# Batch Processing

## Objectives:
- Understand batch processing and why it is used
- Explore batch processing in Python with `joblib` library
- Create batch ETL pipeline to update model and dashboard

## What is Batch Processing

### Definition
- Jobs that can run without end user interaction, or can be scheduled to run as resources permit
- Used for running high-volume, repetitive data jobs
- Batch processing works in an **automated** way based on a **scheduler**

More useful introductory discussion [here](https://www.talend.com/resources/batch-processing/).

#### Batch vs Stream

![img](https://res.cloudinary.com/hevo/images/f_auto,q_auto/v1649315584/hevo-learn/Batch-Processing-Batch-Processing-vs-Stream-Processing/Batch-Processing-Batch-Processing-vs-Stream-Processing.png?_i=AA)

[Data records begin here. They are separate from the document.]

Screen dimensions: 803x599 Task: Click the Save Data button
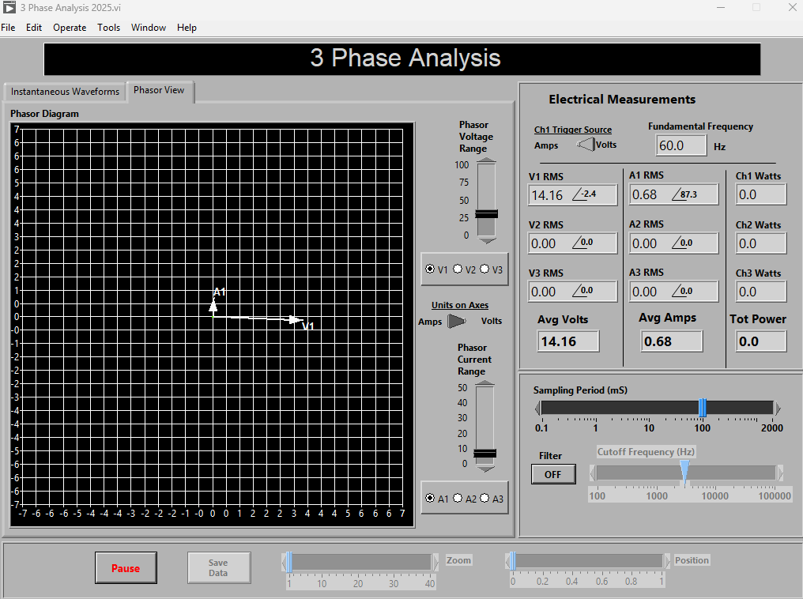point(218,567)
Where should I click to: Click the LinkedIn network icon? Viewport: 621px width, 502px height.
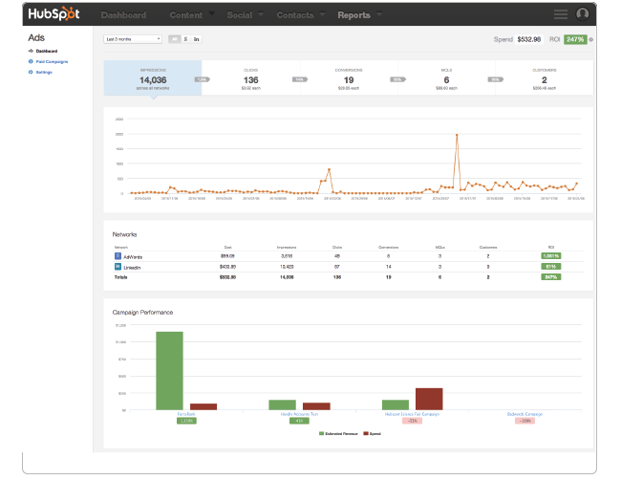click(x=118, y=267)
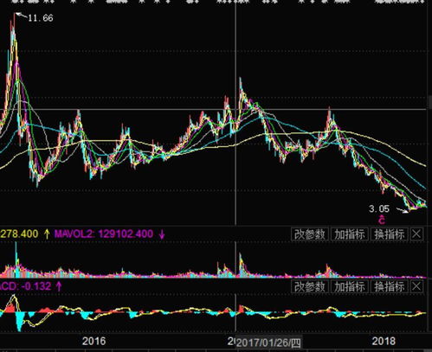Click the 11.66 high price label

[x=41, y=18]
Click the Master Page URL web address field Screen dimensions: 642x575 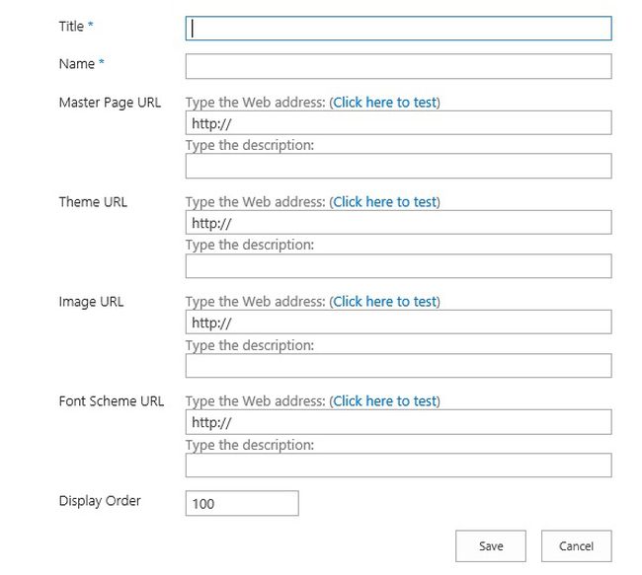tap(398, 123)
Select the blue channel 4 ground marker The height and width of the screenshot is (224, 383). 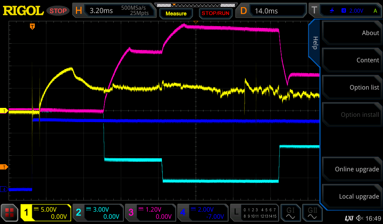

(Source: https://hevodata.com/learn/batch-processing/.)

Batch processing is to be contrasted with serial or *stream* processing. Stream processing is critical when you need real-time updating of data reports or analyses. But if you are processing large chunks of data, it can be better to process it in batches.

### Batch size
The batch size refers to the number of work units to be processed within one batch operation. Some examples are:

- The number of lines from a file to load into a database before committing the transaction.
- The number of messages to dequeue from a queue.
- The number of requests to send within one payload.

### Common batch processing usage

- Efficient bulk database updates and automated transaction processing, as contrasted to interactive online transaction processing (OLTP) applications.
- The extract, transform, load (ETL) step in populating data warehouses is inherently a batch process in most implementations.
- Performing bulk operations on digital images such as resizing, conversion, watermarking, or otherwise editing a group of image files.
- Converting computer files from one format to another. For example, a batch job may convert proprietary and legacy files to common standard formats for end-user queries and display.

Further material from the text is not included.